Regarding the total mean scores of quality of life of the studied children, the present study illustrated that the total mean scores of quality of life significantly increased after implementation of self-care model which indicated that the provided intervention was effective. This finding was supported by Broumand [18] who conducted a study about “The effect of self-care educational program on decreasing the problems and improving the quality of life of hemodialysis children” He revealed that the mean of quality of life had increased from 46.69 to 54.64 after education. On the other hand, this finding contradicted with Abd El-Tawab [19] who mentioned that most of children undergoing hemodialysis had poor quality of life after intervention where they cannot communicate with others. Regarding effect size of self-care model intervention on children’s quality of life, the current study clarified that selfcare model had high practical effect on children quality of life after implementation of self-care intervention (<0.8) in the majority of all aspects of their quality of life. This finding was similar to Ferrans [20] who conducted a research about “Quality of life hemodialysis patients” He mentioned that 89% of children changed their quality of life after receiving the intervention [21-25].
Conclusion
Based on the current findings, the present study concluded that implementation of self-care model intervention improved quality of life of children undergoing hemodialysis on post and follow-up tests than on pretest [26-30].
Recommendations
Based on the findings of the present study, the following recommendations are suggested:
a.
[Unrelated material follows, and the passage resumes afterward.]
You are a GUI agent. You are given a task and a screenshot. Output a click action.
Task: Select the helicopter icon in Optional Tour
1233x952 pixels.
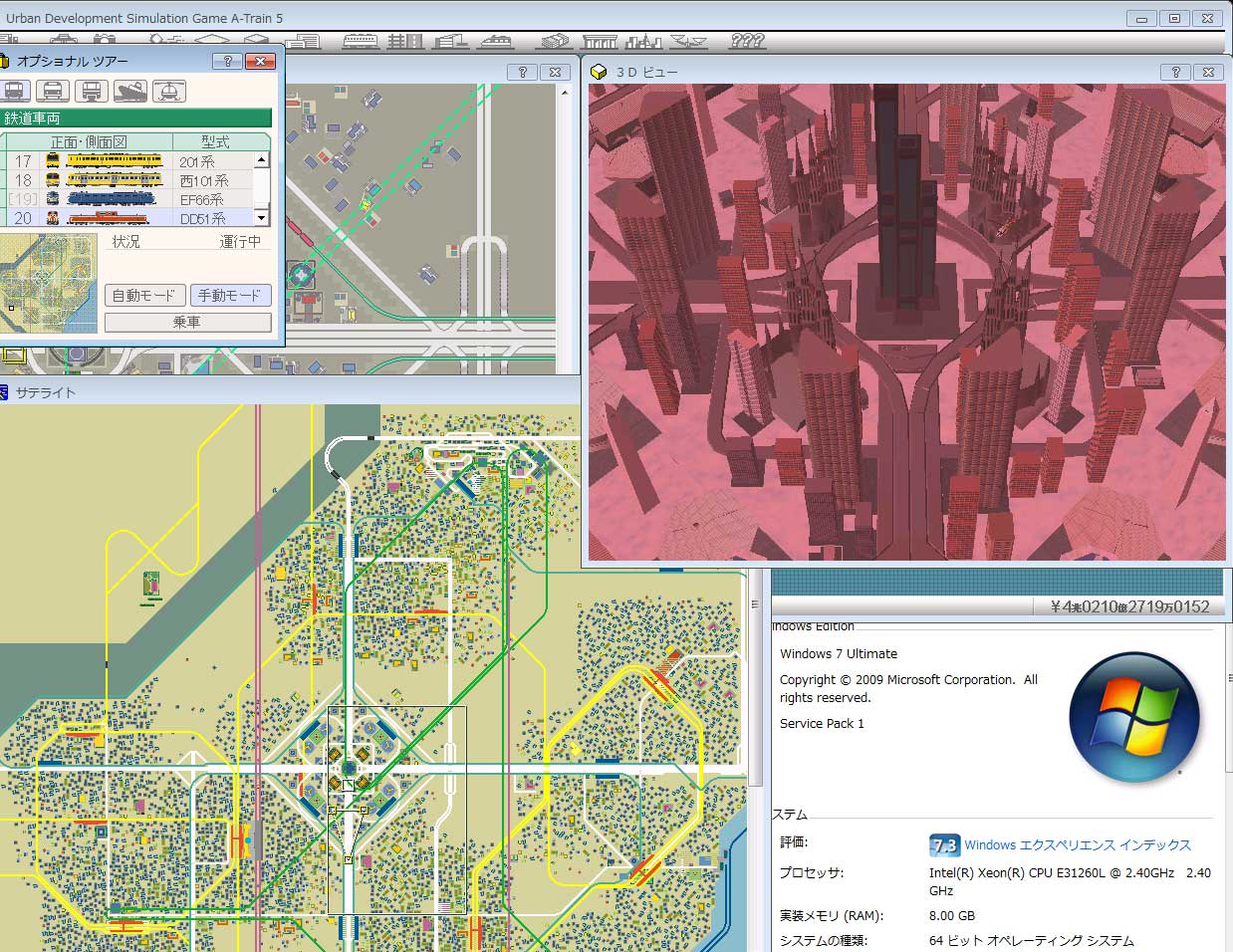pos(169,91)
Ongoing in-service education programs about self-care model intervention should be designed and implemented at all pediatric hemodialysis units to improve children’s quality of life.
b. Self-care intervention should be integrated as a part of routine care for children undergoing hemodialysis.
c. Advanced booklets regarding self-care should be available at each pediatric hemodialysis unit.
d. Application on larger sample should be done to ensure generalizability of the results.